Genetical genomics in which QTL analysis is integrated with proteomics, transcriptomics and metabolomics has provided in-depth understanding of molecular mechanisms regulating complex traits (Jansen & Nap 2001; Keurentjes et al. 2006; Kliebenstein et al. 2006; Schaueret al. 2006). Nonetheless, more advanced approaches are required for further determination of the complexity of quantitative traits. In addition to genotype (G), molecular networks are also influenced by the environment (E) and the interaction between genotype and the environment (G×E). Thus, the incorporation of different environments in genetic studies is a prerequisite for comprehensive perception of the regulation of molecular mechanisms. Li, Breitling and Jansen (2008) proposed a new strategy which is called generalized genetical genomics (GGG) by which both genetic and environmental perturbations can be studied. This approach allows QTL analysis governing the interesting molecular traits under consideration of multiple environments. It is a cost-effective method to not only determine the genotype but also the environmental effects and their interaction for detected QTLs (Li, Breitling & Jansen 2008). In principle, by creating similar subpopulations of RILs and subjecting each of these to a different environment, G, E and G×E effects can be investigated in a cost-effective experimental design (Joosen et al. 2013).

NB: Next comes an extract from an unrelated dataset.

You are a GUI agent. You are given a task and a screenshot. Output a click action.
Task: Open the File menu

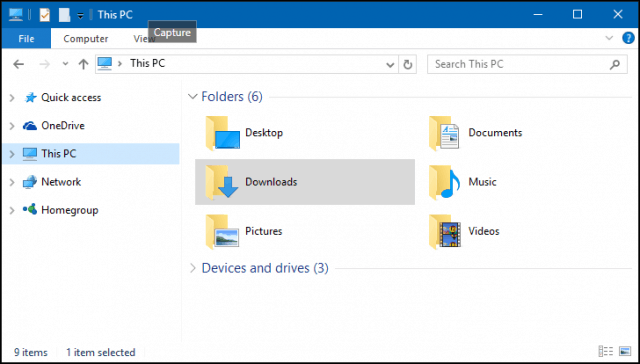(26, 39)
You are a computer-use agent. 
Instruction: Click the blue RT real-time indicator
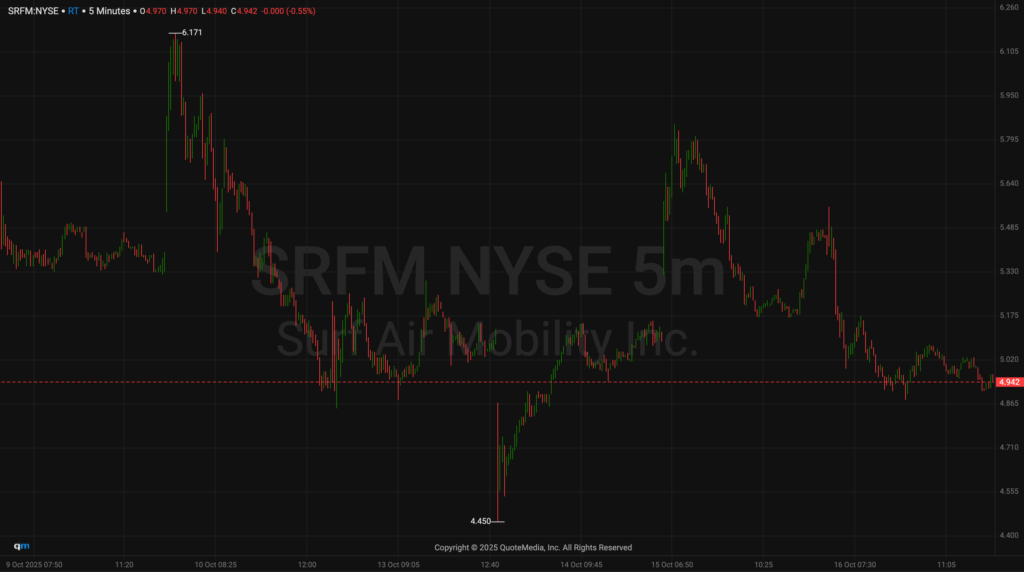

Although the QTLs governing dry seed metabolite content have been previously detected in many plants, including tomato (Kazmi et al. 2017; Toubiana et al. 2012), the effect of G×E interactions has been studied to a much lesser extent (Albert et al. 2016; Kazmi et al. 2017; Rosental et al. 2016). In this study we used a RIL population derived from a cross between two tomato species:Solanum lycopersicum (cv. Moneymaker) and Solanum pimpinellifolium (Voorrips et al. 2000). We have exploited the existing natural variation in this population to investigate how QTLs are influenced by the environment to which the mother plants are exposed. Moreover, metabolic profiling of the seeds which have matured in different environments will be useful to illustrate important metabolic differences that regulate the development and adaptation of plants (Joosen et al. 2013). By using a GGG approach we performed metabolite analysis for the RIL population and their parental lines, grown in high phosphate and low nitrate environments. By generating metabolite correlation networks and performing mQTL analysis, genetic and molecular aspects of seed metabolic changes in response to the maternal environments have been discovered.